Convert Markdown to HTML with Python

Advertisement

Advertisement

Introduction

Python-Markdown is a package that converts content in Markdown format to HTML. In this example, we will look at how to convert Markdown to HTML and automatically generate a table-of-contents. We will also look at using the command-line tool to convert content. We will also cover how to use fenced code blocks and

Setup

Install the markdown library with pip. I am using Python 3.8 in this example.

python -m pip install markdown

Convert Markdown to HTML in Python

The easiest way to convert is just use a string for input and a string for output.

import markdown

# Simple conversion in memory
md_text = '# Hello\n\n**Text**'
html = markdown.markdown(md_text)
print(html)

To use files for input and output instead:

import markdown

markdown.markdownFromFile(
    input='input.md',
    output='output.html',
    encoding='utf8',
)

Convert Markdown to HTML with command-line tool

The Python-Markdown CLI tool is convenient when you just want to convert a document without embedding the code in a larger application.

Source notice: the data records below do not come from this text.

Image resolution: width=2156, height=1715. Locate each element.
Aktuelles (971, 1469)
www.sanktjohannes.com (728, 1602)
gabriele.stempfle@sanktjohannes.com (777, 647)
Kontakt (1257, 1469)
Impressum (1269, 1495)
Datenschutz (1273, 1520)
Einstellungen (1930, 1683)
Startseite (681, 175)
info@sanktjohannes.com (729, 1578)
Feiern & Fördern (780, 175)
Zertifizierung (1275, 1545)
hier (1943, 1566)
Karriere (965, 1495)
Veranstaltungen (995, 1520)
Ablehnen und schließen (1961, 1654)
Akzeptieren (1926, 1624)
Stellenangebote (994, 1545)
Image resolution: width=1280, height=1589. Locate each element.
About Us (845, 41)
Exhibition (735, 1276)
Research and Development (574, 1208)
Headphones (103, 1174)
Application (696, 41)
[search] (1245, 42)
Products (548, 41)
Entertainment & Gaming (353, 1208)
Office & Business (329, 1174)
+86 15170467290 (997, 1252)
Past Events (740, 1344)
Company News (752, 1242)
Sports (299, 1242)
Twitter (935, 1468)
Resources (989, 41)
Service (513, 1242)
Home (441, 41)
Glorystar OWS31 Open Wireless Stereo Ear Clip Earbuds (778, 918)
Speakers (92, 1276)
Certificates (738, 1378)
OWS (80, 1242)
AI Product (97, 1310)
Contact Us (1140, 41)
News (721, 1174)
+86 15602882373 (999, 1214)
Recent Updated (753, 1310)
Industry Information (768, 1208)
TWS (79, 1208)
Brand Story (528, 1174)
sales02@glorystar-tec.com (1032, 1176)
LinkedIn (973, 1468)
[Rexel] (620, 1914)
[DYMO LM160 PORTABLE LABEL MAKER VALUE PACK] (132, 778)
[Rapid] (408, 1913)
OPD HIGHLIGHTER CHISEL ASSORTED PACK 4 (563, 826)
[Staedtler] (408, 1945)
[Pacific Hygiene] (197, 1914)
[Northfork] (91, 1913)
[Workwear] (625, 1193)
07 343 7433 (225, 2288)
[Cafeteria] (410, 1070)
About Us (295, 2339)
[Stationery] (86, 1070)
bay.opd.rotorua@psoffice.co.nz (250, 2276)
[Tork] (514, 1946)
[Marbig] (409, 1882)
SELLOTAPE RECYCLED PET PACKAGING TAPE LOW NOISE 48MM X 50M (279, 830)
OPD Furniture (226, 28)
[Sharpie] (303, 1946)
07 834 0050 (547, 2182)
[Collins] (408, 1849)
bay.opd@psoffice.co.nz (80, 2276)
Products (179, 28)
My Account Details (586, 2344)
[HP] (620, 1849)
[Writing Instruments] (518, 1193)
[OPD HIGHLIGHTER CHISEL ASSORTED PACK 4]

The easiest way to invoke it by running is a module with python -m. For example:

# Convert from a file
python -m markdown input.md

# Convert using STDIN/STDOUT
cat input.md | python -m markdown > output.html

# Load extensions with -x (e.g. Table of contents)
python -m markdown -x toc input.md

Generate a table of contents (TOC)

To generate a TOC, we need to using the toc extension. There are a number of other extensions available with the package that you can check out at https://python-markdown.github.io/extensions/.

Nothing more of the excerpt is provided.